David understood his own position within that lineage not as personal achievement but as inherited covenant. He was the fruit of something planted before his family existed as a family. The loneliness he expressed in Psalm 25 was partly the loneliness of understanding how large the thing was that you were standing inside of, and how small you were by comparison.
Before Goliath
Ginzberg's account of the battle with Goliath preserved a detail about David that the plain text of Samuel does not quite contain. David, in the tradition, understood Goliath's challenge differently than the armies did. Goliath had been standing in the valley shouting for forty days. Israel's army had been too frightened to respond. David looked at the situation not as a military problem but as a theological one: this uncircumcised Philistine was reproaching the armies of the living God.

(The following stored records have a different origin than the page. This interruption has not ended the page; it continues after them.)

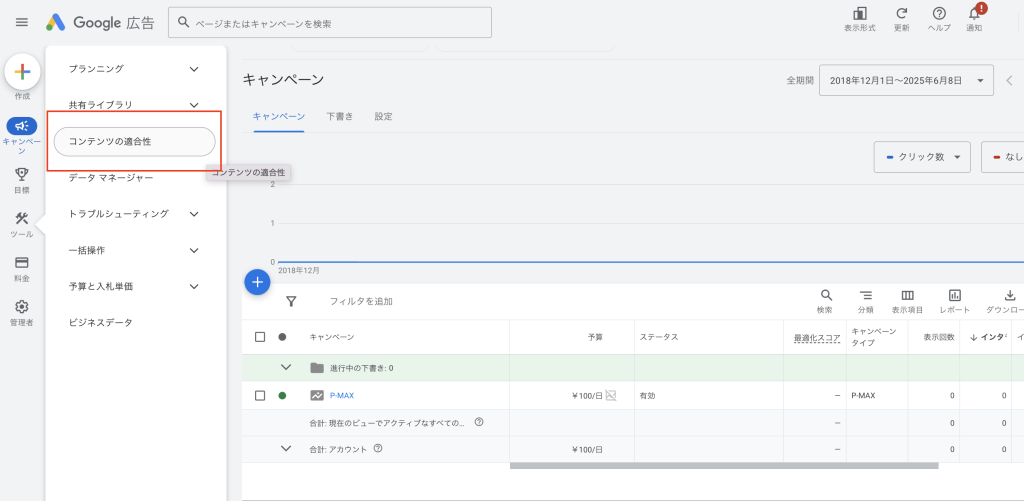Check the P-MAX campaign row checkbox

pyautogui.click(x=260, y=395)
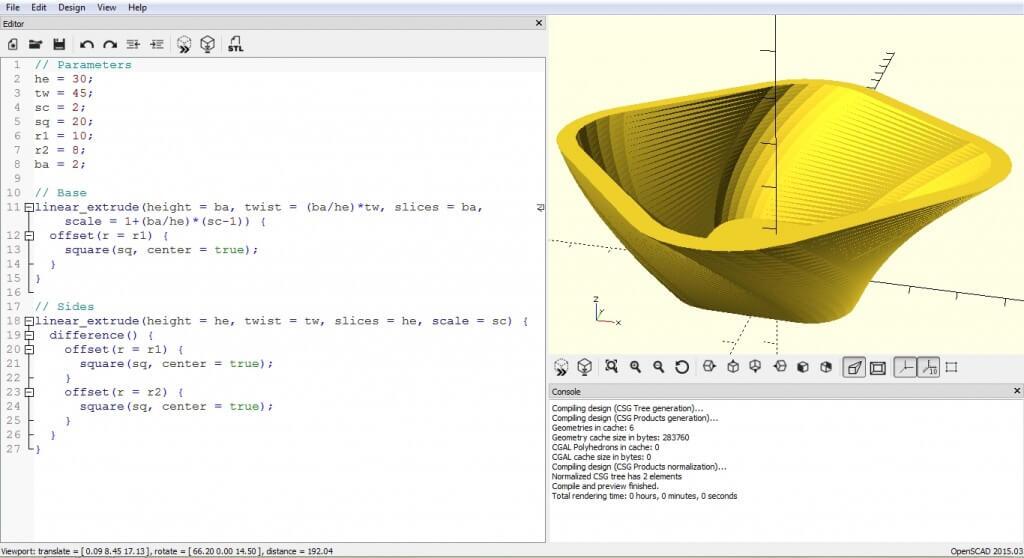Create a new file with the New icon
The width and height of the screenshot is (1024, 558).
point(13,44)

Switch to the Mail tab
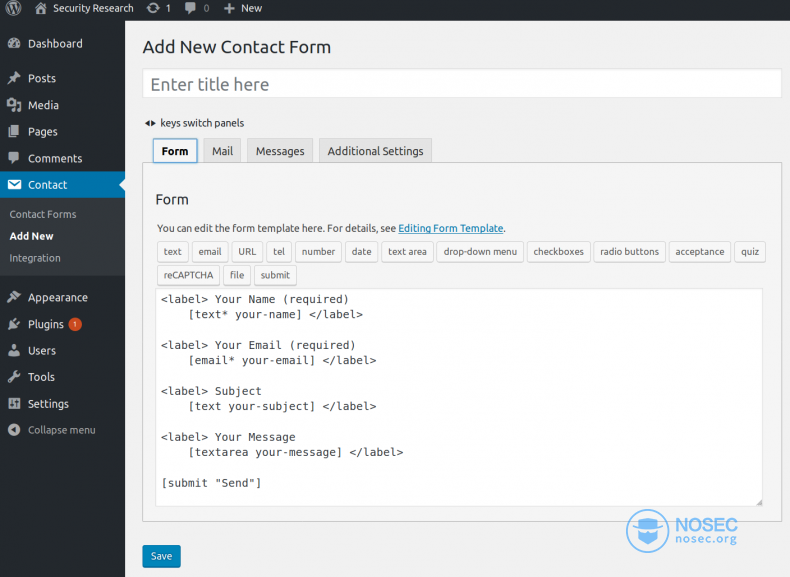pyautogui.click(x=222, y=151)
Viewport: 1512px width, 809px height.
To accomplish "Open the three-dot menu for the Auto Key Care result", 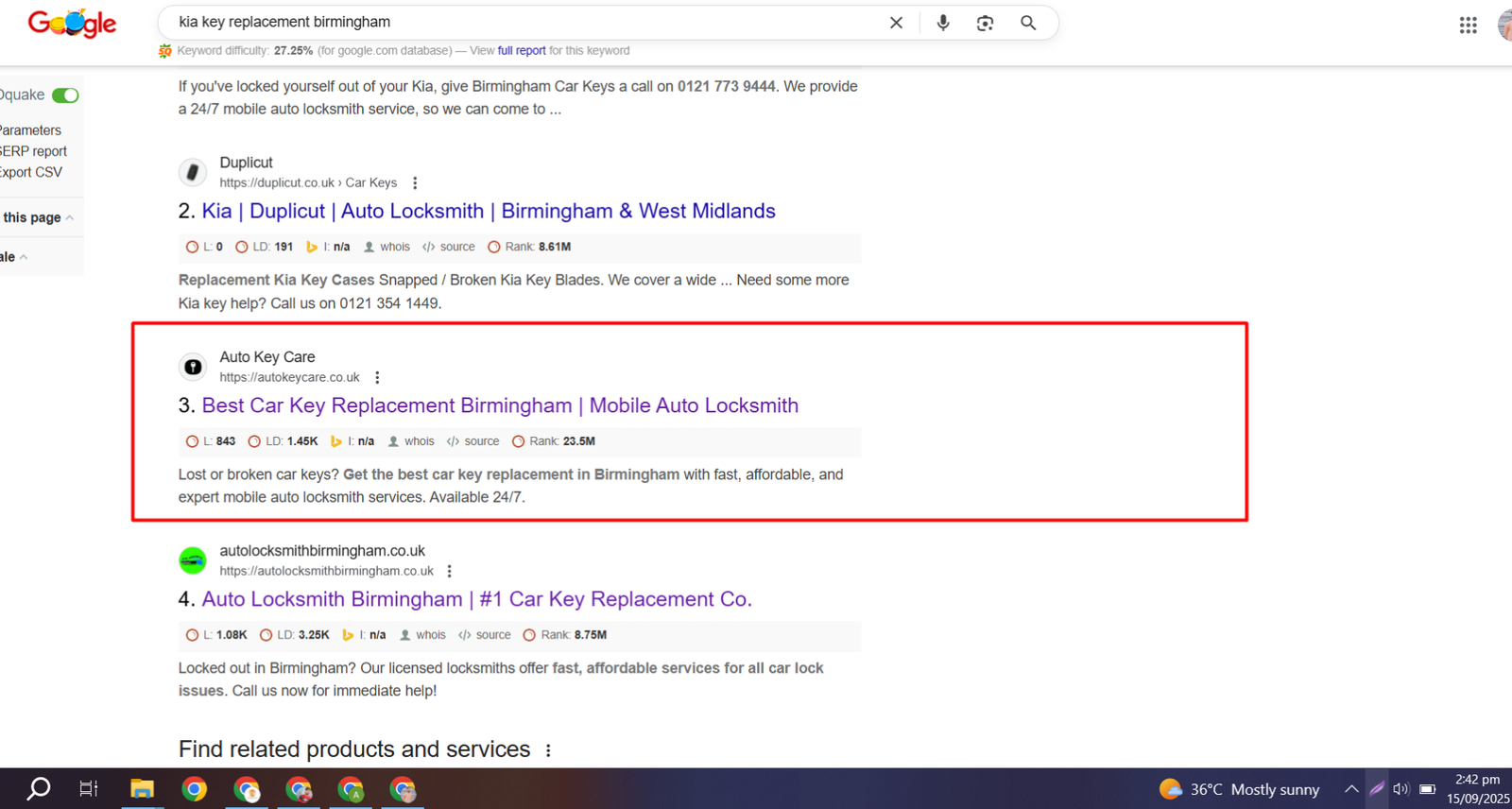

The argument David made to Saul before entering the field was not that he was a good fighter. He had killed a lion and a bear to protect his sheep, but his argument was not about his fighting ability. It was about the nature of the contest: God would not permit this to continue. His confidence came from a reading of the situation rather than a self-assessment. That same quality, a confidence rooted in theology rather than personal strength, ran through every Psalm he wrote, including the one about loneliness.

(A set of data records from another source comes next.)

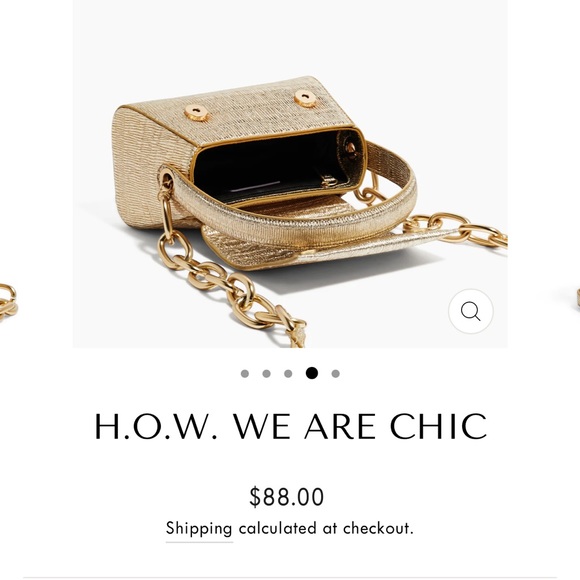580x580 pixels.
Task: Switch to the third carousel dot
Action: 288,374
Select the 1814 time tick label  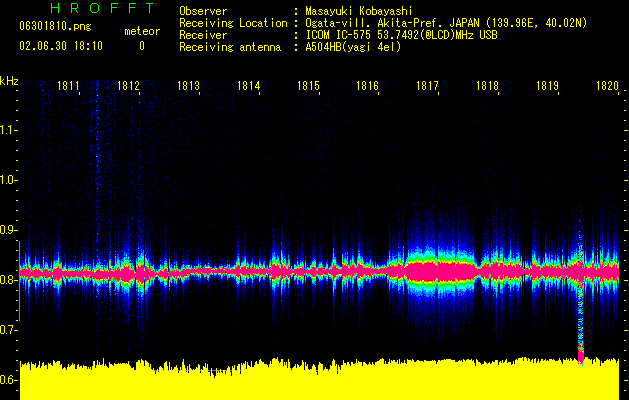pyautogui.click(x=249, y=87)
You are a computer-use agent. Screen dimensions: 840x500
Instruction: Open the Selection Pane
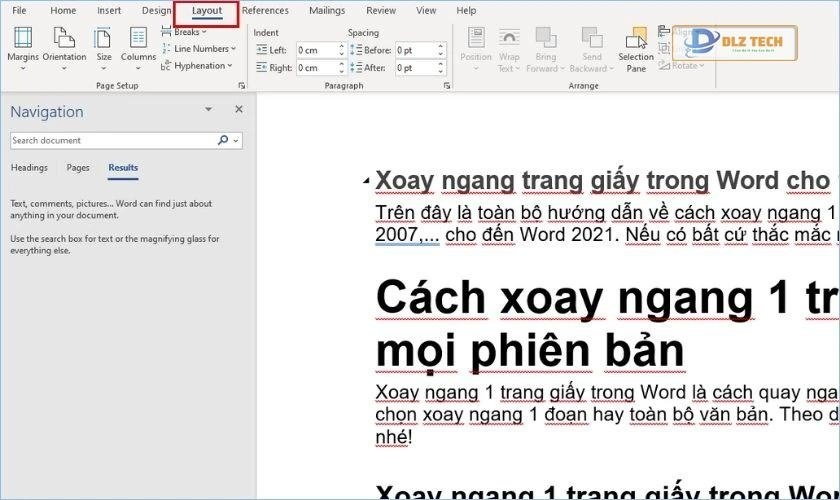point(636,48)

The Temple He Could Not Build but Planned Anyway
David dedicated everything he had accumulated to the Temple he would not be permitted to build. The gold and silver that poured in when the people gave willingly, the donations that surpassed what was needed, David's joy at that moment was the joy of a man who had been told he could not do the central thing he wanted to do and had found the way to do its preconditions so thoroughly that whoever came after him would be able to do it easily.

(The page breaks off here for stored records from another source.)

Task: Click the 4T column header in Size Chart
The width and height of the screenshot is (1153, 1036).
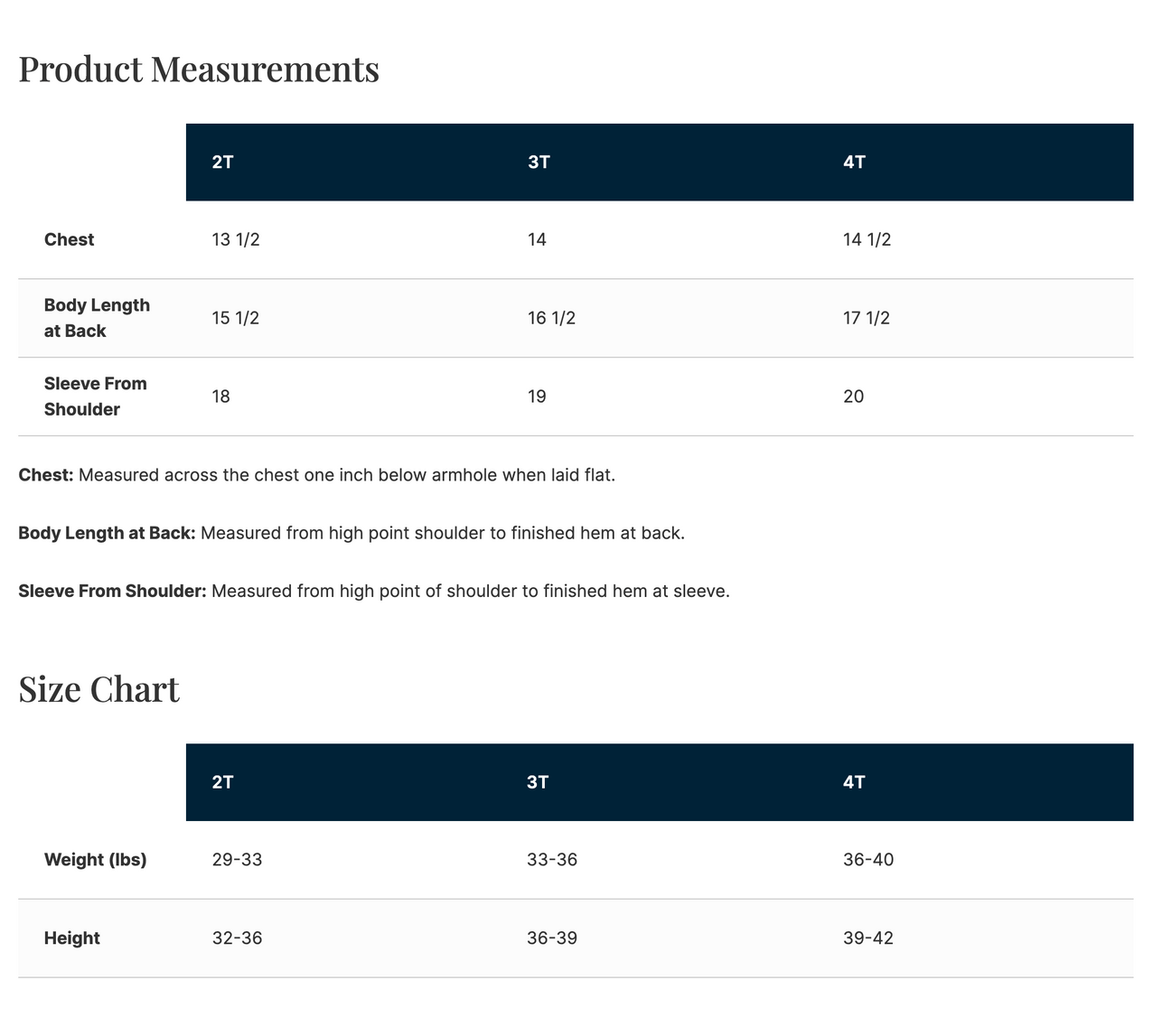Action: coord(854,782)
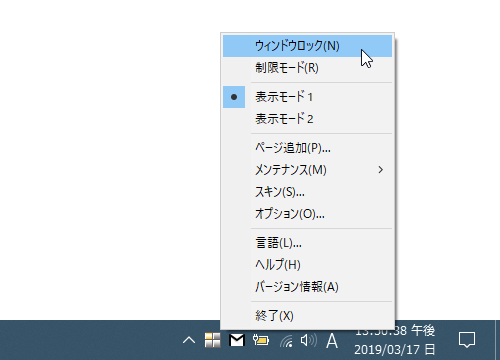This screenshot has width=500, height=360.
Task: Click the date and time clock
Action: point(395,341)
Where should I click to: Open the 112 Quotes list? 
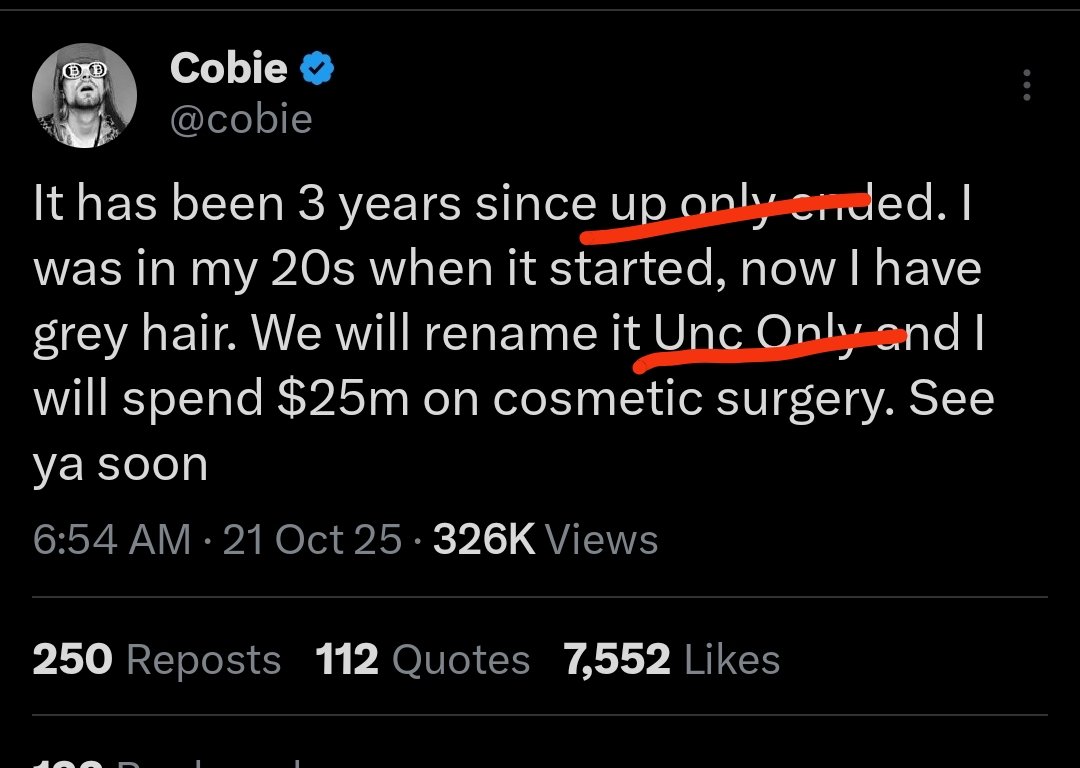[x=422, y=660]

Rav Huna, in Bereshit Rabbah, noticed that the people's joy and David's joy at the Temple donations were described separately in Chronicles. The people rejoiced because they had given. David rejoiced because they had given wholeheartedly. He was watching his people do something noble, and the watching was its own kind of gift, separate from what they were giving. That joy, next to the loneliness in Psalm 25, told the full picture of what it meant to be David.